GRAPHIC NOVEL - The Speckled Band and The Blue Carbuncle

Sherlock Holmes
Alisdair's Language Arts curriculum (Further Up and Futher In) suggests having students read other books by British authors that C. S. Lewis would have been familiar with. 

Having just had "the Comic Book Guys" at the local school advocating the use of "Graphic Novels" in learning - we decided to order two Sherlock Holmes mysteries published in one volume in this format.  We both enjoyed the tales of "The Speckled Band" and "The Blue Carbuncle."

Grandpa Dennis had tried to verbally recount the tale of "The Speckled Band" but Alisdair and I only got confused by his version of Sir Arthur Conan Doyle's work.  At least we now know to stay well away from rare Indian snakes!

In the second half of the comic book, we learned what a "carbuncle" is.  It is a Middle English word, taken from Old French and from the Latin "carbunculus" - a "small glowing ember."  The website http://www.yourdictionary.com/ gives two definitions for the word:
  1. a. A deep-red garnet, unfaceted and convex.
    b. Obsolete A red precious stone.
I am not sure why the "carbuncle" in the story is blue when they are supposed to be red, but it made for an interesting read, none-the-less.

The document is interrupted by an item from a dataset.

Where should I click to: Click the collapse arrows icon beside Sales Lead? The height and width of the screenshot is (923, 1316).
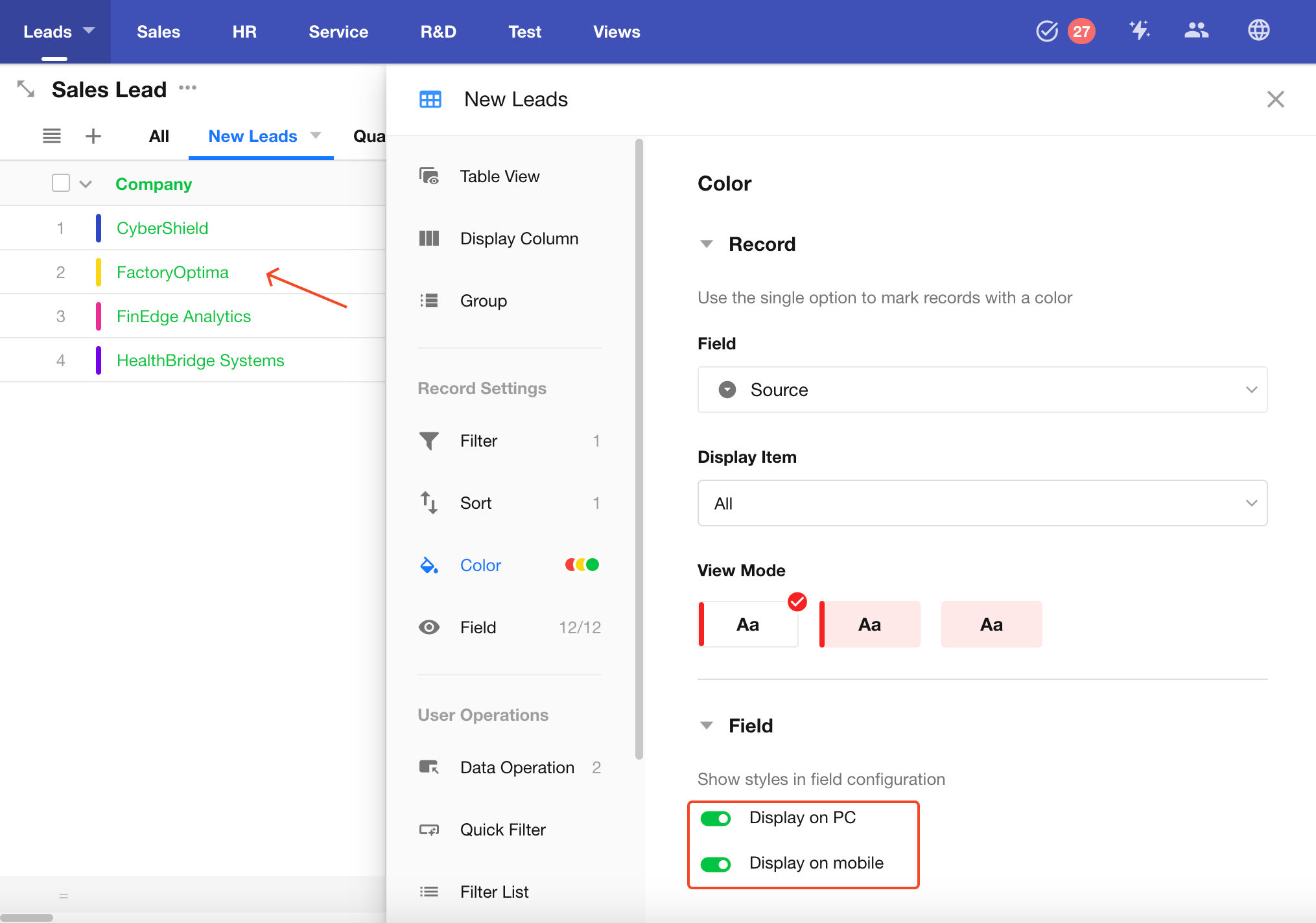pos(26,89)
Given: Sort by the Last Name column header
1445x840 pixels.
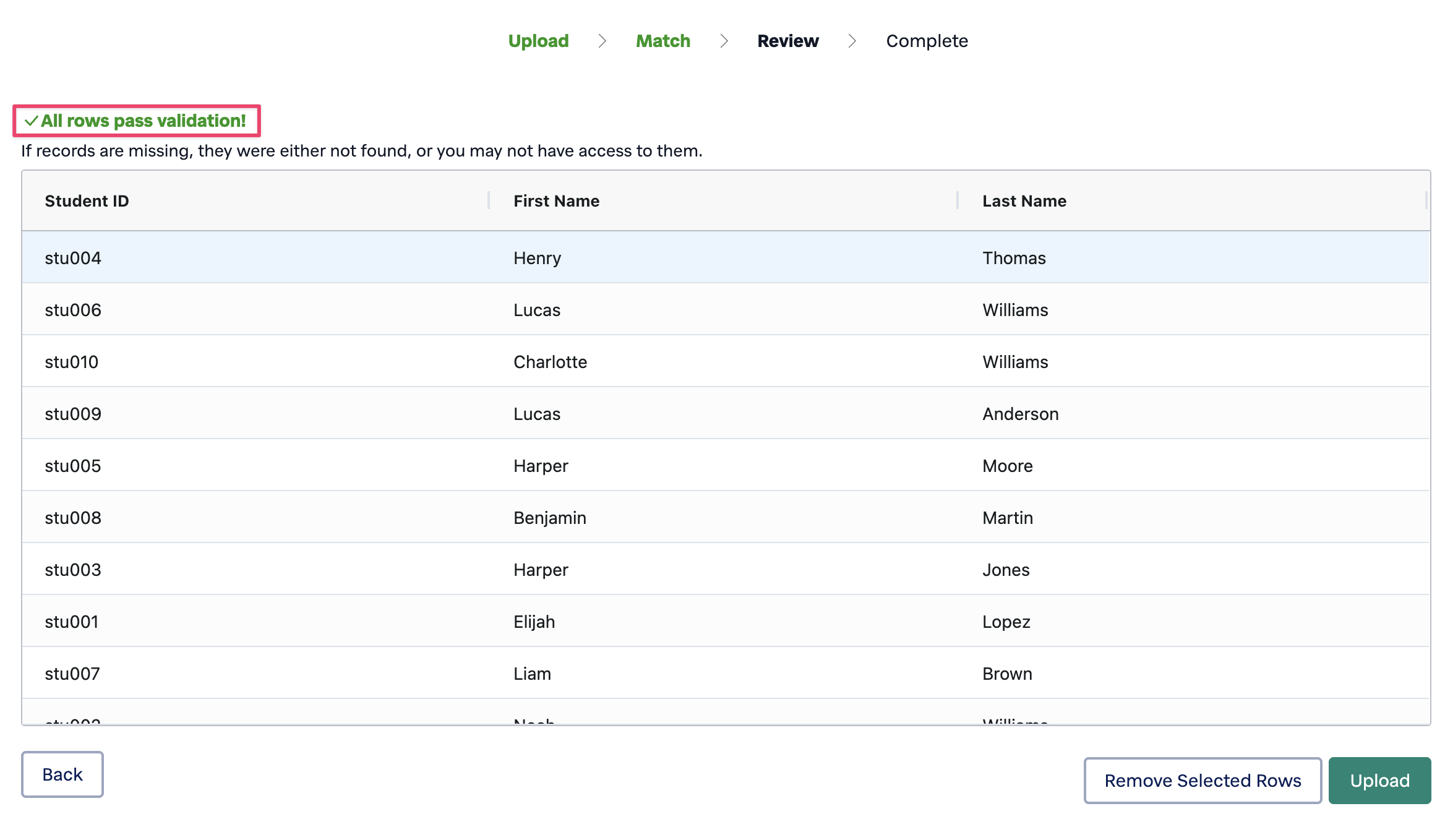Looking at the screenshot, I should click(x=1024, y=201).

At the back of the graphic novel, the publisher was advertising a similar format for the "Hound of the Baskervilles."  So, just for fun, we have ordered that title from Inter-Library Loans, too!  The actual novels may have been a bit heavy for Alisdair at this stage, so the Graphic Novels were a good way to introduce the material to him.  There is so much quality literature out there and not enough time to read -- so a little "comic relief" doesn't hurt now and again!